**WHAT YOU NEED TO DO**
The answer must be an exact copy of the lines from the one with "191x193 pixels. How" through the final line below, with no pictures and nothing else.

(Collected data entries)
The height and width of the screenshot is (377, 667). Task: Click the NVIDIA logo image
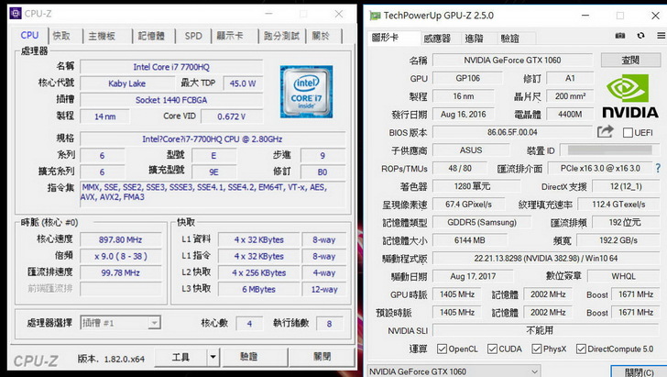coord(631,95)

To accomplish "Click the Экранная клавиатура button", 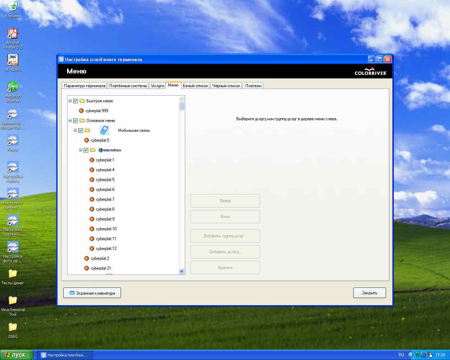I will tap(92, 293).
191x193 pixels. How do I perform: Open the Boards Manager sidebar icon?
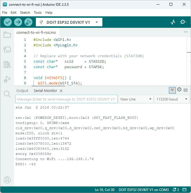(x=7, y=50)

**REPLY TO THE TASK**
191x193 pixels. How do I perform: Open the Boards Manager sidebar icon?
(x=7, y=50)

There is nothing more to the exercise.